Already on GitHub? Sign in to your account

cmd/compile: optimize struct copy #12841

Closed
tdewolff opened this issue Oct 5, 2015 · 1 comment
Closed

cmd/compile: optimize struct copy #12841

tdewolff opened this issue Oct 5, 2015 · 1 comment

Comments

@tdewolff
Copy link

tdewolff commented Oct 5, 2015

Go1.5.1 windows/amd64

It seems that manually copying all the fields of a struct to a new location is faster than copying through assignment (which invokes memmove).

BenchmarkMoveSmallStruct-8      2000000000               0.62 ns/op
BenchmarkSetSmallStruct-8       2000000000               0.50 ns/op
BenchmarkMoveBigStruct-8        1000000000               2.68 ns/op
BenchmarkSetBigStruct-8         1000000000               2.20 ns/op

Using

package main

import "testing"

type Small struct {
    a int
}

type Big struct {
    a, b, c, d, e, f, g, h int
}

////////////////

func moveSmall(item *Small) {
    *item = Small{0}
}

func setSmall(item *Small) {
    item.a = 0
}

func moveBig(item *Big) {
    *item = Big{0, 1, 2, 3, 4, 5, 6, 7}
}

func setBig(item *Big) {
    item.a, item.b, item.c, item.d, item.e, item.f, item.g, item.h = 0, 1, 2, 3, 4, 5, 6, 7
}

////////////////

func BenchmarkMoveSmallStruct(b *testing.B) {
    item := Small{0}
    for i := 0; i < b.N; i++ {
        moveSmall(&item)
    }
}

func BenchmarkSetSmallStruct(b *testing.B) {
    item := Small{0}
    for i := 0; i < b.N; i++ {
        setSmall(&item)
    }
}

func BenchmarkMoveBigStruct(b *testing.B) {
    item := Big{0, 1, 2, 3, 4, 5, 6, 7}
    for i := 0; i < b.N; i++ {
        moveBig(&item)
    }
}

func BenchmarkSetBigStruct(b *testing.B) {
    item := Big{0, 1, 2, 3, 4, 5, 6, 7}
    for i := 0; i < b.N; i++ {
        setBig(&item)
    }
}

I think the assignment of the struct first allocates the struct on the stack and then memmoves it to the destination. The struct can be set on the destination immediately.

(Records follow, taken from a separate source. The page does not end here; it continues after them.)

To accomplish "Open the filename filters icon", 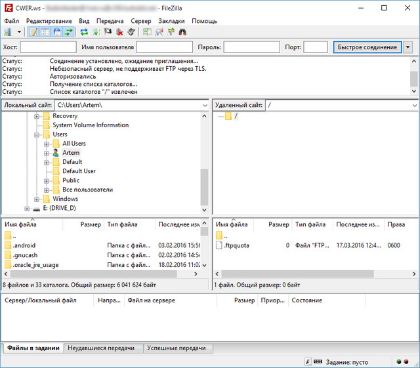I will [x=147, y=31].
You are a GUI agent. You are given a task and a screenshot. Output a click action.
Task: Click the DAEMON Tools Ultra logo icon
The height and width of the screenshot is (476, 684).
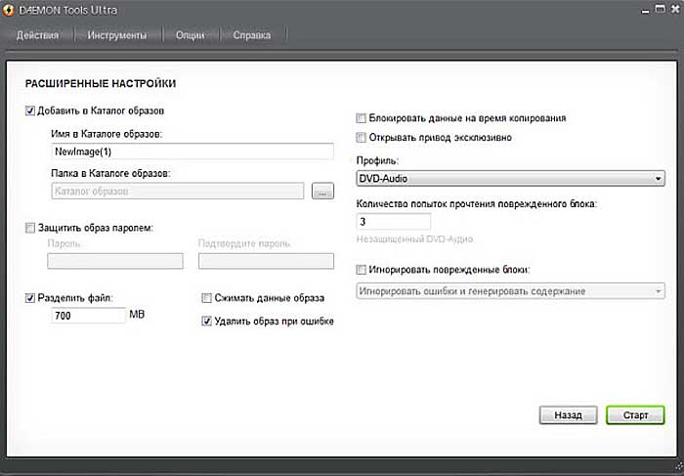pos(9,11)
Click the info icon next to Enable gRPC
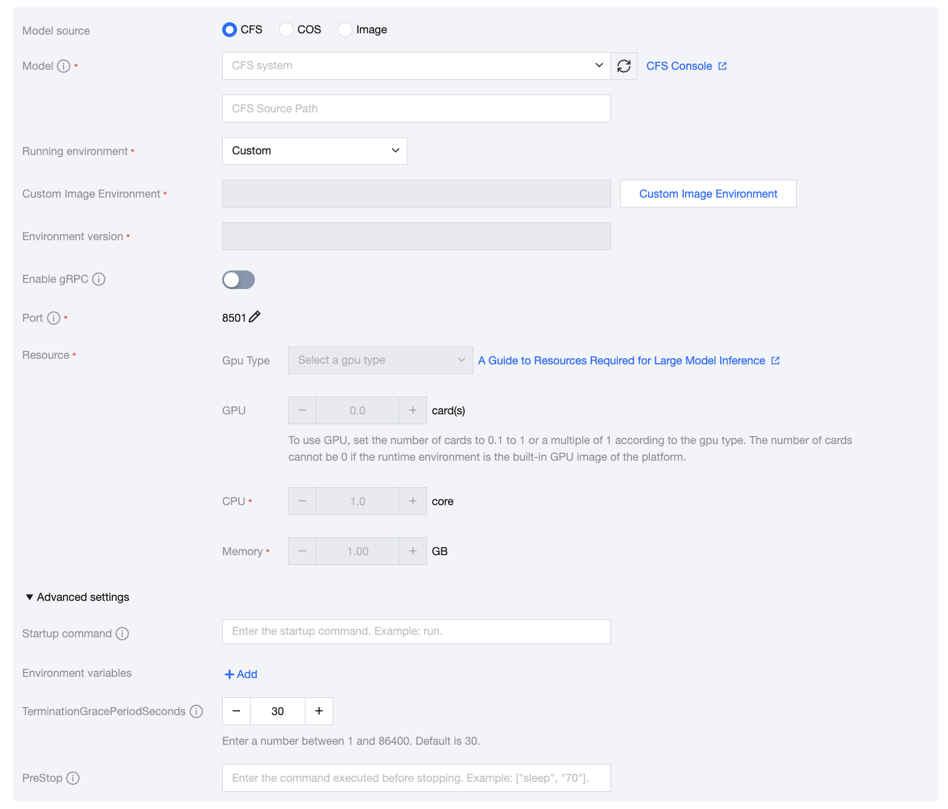Viewport: 948px width, 809px height. coord(99,279)
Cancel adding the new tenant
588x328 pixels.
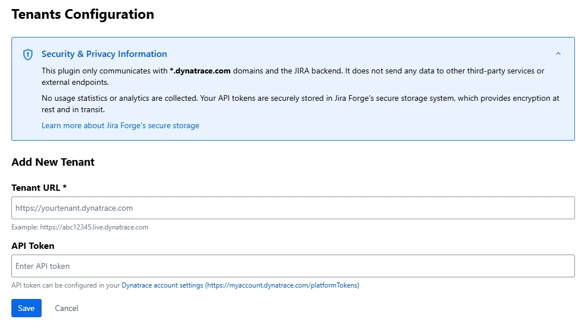[67, 308]
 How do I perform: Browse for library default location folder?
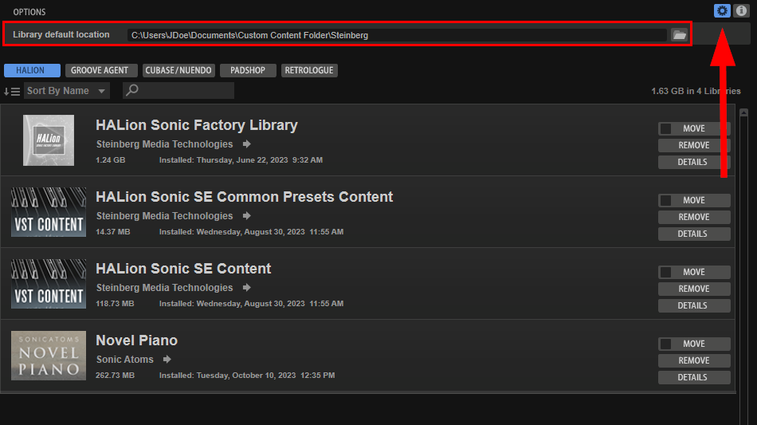point(679,35)
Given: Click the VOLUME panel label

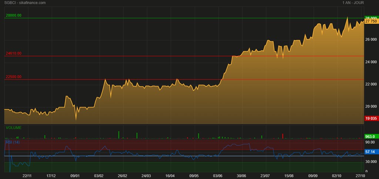Looking at the screenshot, I should click(x=14, y=128).
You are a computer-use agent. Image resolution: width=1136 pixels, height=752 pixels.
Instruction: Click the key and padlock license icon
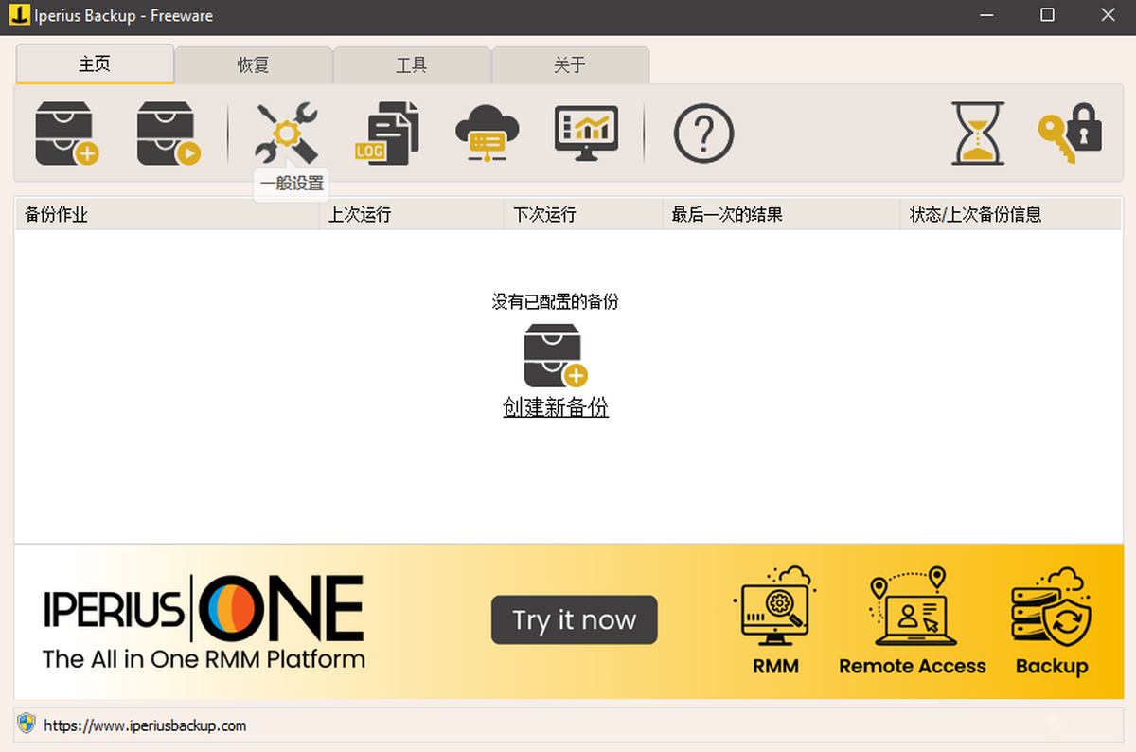(x=1070, y=134)
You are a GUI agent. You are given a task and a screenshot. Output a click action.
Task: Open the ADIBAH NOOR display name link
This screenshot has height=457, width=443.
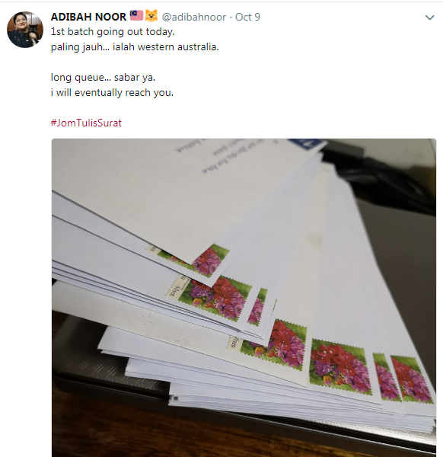88,17
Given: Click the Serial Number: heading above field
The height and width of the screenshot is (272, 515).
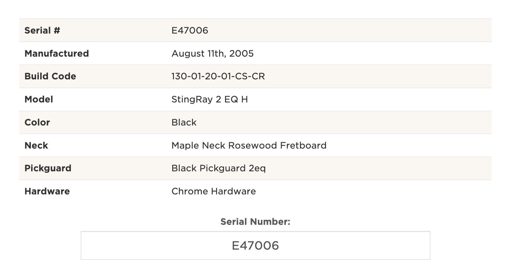Looking at the screenshot, I should point(255,222).
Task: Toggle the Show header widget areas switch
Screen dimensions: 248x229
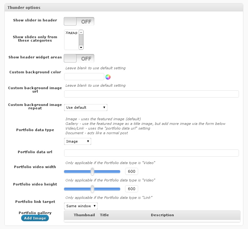Action: (x=79, y=58)
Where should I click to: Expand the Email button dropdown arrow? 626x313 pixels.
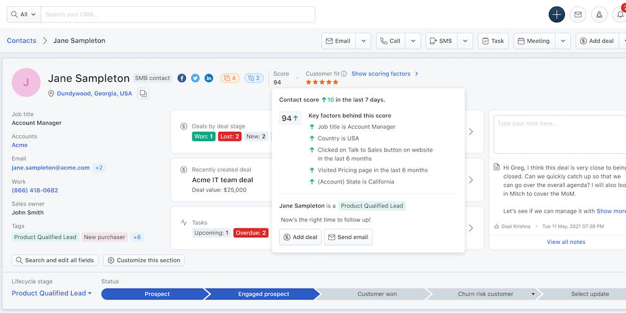[363, 41]
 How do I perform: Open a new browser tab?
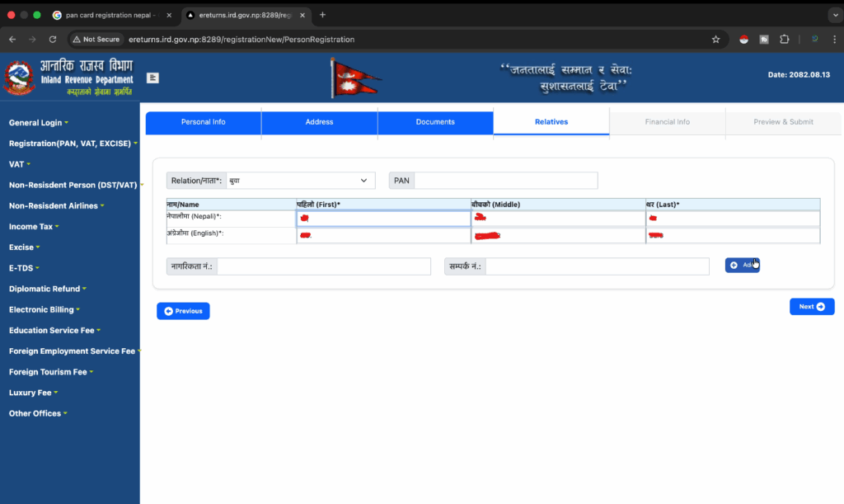point(322,15)
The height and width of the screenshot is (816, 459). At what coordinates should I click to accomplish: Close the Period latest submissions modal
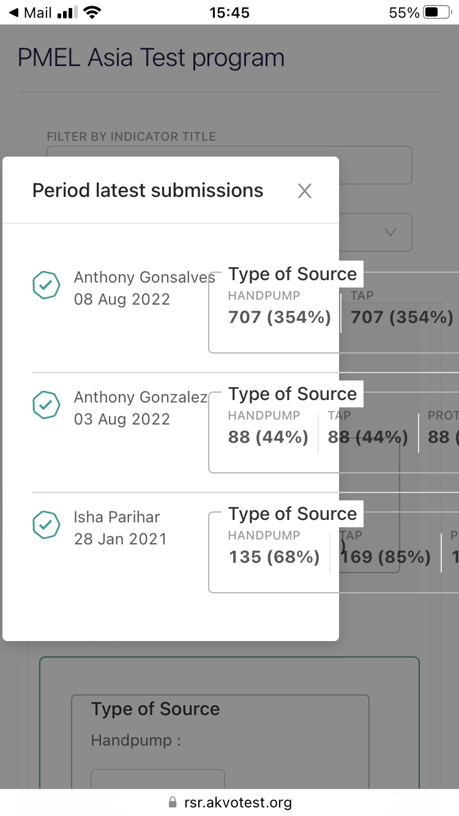pos(305,191)
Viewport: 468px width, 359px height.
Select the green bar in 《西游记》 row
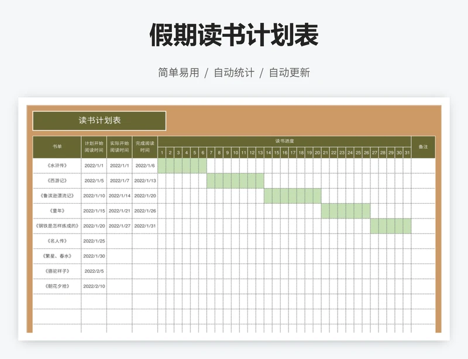pyautogui.click(x=235, y=181)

@bradfitz bradfitz added this to the Unplanned milestone Oct 5, 2015
@randall77
Copy link
Contributor

Just took a look at this on the SSA branch.
You're right, there are two copies in the bad case, global data -> stack and stack -> destination.

The copies themselves are ok, if you do *dst = *src vs. dst.a, ... = src.a, ... the copy (using duffcopy) is slightly faster. It's the x2 that is the problem.

There doesn't seem to be an easy fix for this. For instance, if you do:

func moveBigX(item *Big, x int) {
    *item = Big{0, 1, 2, x, 4, 5, 6, 7}
}

then the intermediate stack copy is necessary so you can modify the stack data before writing it. Direct assignments are still better in this case, but if the struct gets large enough the code size becomes prohibitive.

A rule like:
(Move dst inter (Move inter src mem)) -> (Move dst src mem)
might work. It's not quite that simple, as we have to make sure the intermediate memory isn't used by anyone else. And drop the inter variable if it is no longer used. And probably lots of other conditions I'm missing.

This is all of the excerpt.